Task objective:
Take the records from the line containing "This screenshot has width=1355, height=896." through the line containing "click(x=79, y=30)", and rewrite them with "Reports" changed to "Analytics" and everything else left unchanged.

===== Data supplied =====

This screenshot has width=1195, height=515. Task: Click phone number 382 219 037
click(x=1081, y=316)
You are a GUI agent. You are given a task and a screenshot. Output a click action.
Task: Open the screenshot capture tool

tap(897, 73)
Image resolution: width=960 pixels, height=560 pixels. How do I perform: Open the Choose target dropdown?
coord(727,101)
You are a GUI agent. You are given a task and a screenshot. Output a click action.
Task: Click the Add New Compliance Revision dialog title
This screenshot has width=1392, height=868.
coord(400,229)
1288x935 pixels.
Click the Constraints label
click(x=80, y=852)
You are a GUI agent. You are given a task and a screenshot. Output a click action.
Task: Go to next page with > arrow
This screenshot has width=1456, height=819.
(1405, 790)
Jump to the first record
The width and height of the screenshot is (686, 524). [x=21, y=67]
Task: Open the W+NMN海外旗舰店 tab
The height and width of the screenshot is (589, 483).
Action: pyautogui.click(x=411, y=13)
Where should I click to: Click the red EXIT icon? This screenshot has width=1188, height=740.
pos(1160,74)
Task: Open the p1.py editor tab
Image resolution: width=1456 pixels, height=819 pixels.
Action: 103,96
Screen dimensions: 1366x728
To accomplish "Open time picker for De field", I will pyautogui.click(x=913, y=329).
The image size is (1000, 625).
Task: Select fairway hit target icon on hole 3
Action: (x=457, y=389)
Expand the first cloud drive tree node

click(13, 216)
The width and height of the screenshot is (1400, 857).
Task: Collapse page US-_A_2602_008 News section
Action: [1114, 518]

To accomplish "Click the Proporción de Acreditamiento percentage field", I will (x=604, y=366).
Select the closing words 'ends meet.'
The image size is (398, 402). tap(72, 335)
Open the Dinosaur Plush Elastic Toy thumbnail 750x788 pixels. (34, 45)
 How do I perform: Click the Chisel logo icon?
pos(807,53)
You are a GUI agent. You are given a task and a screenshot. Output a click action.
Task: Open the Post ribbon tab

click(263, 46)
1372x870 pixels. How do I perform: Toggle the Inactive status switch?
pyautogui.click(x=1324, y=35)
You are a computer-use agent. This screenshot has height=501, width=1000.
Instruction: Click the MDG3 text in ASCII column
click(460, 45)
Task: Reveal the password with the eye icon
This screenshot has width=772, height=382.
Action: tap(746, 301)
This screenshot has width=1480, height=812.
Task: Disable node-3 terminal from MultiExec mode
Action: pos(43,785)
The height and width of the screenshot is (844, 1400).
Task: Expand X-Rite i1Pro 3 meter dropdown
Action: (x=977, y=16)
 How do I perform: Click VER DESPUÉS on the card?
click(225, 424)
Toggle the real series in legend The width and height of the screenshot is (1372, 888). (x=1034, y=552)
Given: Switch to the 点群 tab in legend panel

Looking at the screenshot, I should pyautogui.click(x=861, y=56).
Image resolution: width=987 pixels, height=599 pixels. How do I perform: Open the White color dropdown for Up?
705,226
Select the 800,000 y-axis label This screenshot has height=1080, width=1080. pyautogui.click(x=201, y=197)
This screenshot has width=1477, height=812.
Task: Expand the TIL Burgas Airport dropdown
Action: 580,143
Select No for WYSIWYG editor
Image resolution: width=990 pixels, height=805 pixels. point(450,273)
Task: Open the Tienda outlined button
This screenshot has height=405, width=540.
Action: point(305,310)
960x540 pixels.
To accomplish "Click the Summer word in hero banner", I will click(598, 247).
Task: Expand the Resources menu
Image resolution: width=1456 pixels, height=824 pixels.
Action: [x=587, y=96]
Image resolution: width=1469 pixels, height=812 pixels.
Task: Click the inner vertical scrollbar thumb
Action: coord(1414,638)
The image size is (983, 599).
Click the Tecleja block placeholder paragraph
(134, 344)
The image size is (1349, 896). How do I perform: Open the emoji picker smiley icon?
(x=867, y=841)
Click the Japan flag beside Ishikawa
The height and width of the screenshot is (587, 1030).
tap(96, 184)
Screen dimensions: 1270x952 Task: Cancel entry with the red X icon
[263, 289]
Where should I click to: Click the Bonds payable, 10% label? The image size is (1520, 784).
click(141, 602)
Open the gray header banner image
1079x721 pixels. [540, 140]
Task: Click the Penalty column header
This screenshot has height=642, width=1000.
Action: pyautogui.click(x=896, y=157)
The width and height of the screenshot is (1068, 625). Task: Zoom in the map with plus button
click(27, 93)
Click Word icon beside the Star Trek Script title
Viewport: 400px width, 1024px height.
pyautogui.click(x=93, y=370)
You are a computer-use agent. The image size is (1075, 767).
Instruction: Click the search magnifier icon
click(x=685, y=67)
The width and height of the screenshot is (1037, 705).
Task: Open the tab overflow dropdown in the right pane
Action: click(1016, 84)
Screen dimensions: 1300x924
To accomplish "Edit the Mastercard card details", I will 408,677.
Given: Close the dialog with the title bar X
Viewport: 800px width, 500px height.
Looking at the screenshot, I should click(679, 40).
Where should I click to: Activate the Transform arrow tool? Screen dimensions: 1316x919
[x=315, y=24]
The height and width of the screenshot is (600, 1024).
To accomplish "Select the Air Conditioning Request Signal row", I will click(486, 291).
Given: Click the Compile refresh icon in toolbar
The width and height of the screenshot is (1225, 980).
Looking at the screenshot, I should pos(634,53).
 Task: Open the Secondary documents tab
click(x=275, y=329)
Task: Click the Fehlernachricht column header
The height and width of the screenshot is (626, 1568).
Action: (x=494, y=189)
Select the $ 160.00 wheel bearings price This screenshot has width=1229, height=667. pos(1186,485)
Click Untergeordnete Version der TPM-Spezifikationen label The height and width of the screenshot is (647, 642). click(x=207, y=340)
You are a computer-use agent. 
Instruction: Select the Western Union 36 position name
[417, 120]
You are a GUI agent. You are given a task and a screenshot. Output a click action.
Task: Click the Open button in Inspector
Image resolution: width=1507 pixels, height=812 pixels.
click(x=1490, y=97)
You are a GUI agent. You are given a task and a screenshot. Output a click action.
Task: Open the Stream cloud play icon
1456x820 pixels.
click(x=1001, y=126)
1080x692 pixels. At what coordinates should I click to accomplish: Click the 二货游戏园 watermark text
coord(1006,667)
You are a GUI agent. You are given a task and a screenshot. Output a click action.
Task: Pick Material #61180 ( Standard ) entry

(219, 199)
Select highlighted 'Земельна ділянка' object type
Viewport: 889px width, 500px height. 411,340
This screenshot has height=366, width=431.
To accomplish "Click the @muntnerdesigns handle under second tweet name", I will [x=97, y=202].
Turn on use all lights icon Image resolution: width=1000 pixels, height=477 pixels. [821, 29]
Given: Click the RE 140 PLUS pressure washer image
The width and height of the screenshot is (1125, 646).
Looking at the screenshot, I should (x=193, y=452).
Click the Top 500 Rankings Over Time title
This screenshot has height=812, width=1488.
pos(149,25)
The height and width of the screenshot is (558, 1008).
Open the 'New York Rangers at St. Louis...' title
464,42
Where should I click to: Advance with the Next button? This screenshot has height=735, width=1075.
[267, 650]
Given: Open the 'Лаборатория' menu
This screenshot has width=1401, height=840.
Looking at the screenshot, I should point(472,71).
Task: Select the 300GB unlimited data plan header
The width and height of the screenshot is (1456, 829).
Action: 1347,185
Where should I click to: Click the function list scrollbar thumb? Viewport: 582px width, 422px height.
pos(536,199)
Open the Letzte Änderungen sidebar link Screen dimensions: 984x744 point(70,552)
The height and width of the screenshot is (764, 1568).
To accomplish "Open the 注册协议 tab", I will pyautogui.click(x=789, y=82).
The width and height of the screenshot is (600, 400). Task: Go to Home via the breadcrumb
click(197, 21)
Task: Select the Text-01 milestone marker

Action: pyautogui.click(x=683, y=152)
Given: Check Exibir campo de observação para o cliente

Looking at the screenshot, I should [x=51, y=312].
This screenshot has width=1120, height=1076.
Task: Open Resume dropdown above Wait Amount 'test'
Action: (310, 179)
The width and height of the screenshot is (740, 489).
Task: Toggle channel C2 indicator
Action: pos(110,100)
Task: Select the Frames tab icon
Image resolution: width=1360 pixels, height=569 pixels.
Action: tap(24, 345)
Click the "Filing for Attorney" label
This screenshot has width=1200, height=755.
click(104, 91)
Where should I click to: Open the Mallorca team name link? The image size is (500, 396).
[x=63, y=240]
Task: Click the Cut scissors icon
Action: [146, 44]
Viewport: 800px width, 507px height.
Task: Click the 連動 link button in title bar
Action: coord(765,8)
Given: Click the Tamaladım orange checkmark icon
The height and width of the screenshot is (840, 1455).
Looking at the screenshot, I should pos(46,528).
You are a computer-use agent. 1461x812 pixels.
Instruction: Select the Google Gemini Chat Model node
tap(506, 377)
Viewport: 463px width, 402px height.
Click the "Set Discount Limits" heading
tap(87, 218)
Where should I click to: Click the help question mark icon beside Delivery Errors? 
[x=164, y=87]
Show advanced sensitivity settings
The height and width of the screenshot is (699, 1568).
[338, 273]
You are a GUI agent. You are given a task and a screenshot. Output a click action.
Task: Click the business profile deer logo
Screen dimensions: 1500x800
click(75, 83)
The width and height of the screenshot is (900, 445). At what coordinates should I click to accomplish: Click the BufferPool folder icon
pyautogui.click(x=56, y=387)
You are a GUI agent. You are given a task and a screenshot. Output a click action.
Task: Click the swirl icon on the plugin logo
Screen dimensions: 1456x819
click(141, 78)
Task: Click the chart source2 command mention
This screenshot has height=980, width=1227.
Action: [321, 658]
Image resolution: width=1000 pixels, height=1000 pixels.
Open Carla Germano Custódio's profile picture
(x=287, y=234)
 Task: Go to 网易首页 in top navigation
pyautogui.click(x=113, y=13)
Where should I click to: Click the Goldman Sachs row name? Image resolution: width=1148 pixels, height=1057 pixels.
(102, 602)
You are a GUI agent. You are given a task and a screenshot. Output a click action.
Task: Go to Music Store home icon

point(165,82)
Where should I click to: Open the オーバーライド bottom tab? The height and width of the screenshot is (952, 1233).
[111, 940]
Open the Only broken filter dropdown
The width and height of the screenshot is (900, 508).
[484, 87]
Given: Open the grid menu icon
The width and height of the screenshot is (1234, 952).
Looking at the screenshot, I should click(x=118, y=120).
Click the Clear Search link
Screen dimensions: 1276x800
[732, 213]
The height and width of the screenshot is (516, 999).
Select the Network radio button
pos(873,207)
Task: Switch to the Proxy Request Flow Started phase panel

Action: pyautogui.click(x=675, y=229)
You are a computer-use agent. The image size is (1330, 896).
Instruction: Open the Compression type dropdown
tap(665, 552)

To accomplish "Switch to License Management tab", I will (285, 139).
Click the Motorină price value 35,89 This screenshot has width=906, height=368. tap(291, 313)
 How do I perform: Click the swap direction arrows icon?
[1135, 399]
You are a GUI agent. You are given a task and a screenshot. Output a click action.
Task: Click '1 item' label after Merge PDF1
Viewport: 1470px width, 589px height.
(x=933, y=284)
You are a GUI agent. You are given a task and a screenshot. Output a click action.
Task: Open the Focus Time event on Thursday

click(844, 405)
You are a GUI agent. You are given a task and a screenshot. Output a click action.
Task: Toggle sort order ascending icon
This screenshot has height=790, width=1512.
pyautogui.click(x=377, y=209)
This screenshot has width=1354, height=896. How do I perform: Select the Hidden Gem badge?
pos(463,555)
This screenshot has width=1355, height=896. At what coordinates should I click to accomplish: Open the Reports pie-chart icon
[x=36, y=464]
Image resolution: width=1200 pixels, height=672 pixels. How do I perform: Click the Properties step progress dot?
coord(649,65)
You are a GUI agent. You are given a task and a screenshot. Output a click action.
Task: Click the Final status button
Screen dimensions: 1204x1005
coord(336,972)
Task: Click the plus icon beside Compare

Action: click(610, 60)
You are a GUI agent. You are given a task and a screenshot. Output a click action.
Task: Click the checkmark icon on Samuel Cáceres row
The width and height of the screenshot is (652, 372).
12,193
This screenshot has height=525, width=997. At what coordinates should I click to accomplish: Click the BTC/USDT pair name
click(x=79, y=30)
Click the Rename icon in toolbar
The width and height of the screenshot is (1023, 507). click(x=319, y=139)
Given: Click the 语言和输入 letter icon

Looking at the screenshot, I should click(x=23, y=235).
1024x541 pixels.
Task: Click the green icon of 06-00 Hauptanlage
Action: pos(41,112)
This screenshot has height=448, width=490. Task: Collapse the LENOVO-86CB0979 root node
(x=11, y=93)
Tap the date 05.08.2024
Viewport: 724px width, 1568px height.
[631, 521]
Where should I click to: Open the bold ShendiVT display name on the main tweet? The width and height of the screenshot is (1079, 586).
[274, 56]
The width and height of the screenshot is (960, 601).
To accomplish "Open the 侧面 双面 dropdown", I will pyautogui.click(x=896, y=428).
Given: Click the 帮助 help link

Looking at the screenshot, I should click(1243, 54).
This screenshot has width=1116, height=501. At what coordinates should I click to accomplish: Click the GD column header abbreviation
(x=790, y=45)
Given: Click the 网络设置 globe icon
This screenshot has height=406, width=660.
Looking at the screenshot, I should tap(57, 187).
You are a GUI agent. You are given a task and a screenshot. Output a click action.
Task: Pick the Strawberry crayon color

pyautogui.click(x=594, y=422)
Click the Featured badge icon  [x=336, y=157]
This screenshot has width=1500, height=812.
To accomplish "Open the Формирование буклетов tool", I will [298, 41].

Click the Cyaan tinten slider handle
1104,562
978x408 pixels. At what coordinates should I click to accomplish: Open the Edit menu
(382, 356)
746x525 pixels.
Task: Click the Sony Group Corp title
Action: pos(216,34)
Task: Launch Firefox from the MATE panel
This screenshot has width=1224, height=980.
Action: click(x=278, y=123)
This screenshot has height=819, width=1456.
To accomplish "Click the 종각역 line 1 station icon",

=====

Full solution:
This screenshot has width=1355, height=896. At what coordinates should I click to accomplish: Open the Analytics pie-chart icon
[x=36, y=464]
Image resolution: width=1200 pixels, height=672 pixels. How do I perform: Click the Properties step progress dot?
coord(649,65)
You are a GUI agent. You are given a task and a screenshot. Output a click action.
Task: Click the Final status button
Screen dimensions: 1204x1005
coord(336,972)
Task: Click the plus icon beside Compare

Action: click(610, 60)
You are a GUI agent. You are given a task and a screenshot. Output a click action.
Task: Click the checkmark icon on Samuel Cáceres row
The width and height of the screenshot is (652, 372).
12,193
This screenshot has height=525, width=997. At what coordinates should I click to accomplish: Click the BTC/USDT pair name
click(x=79, y=30)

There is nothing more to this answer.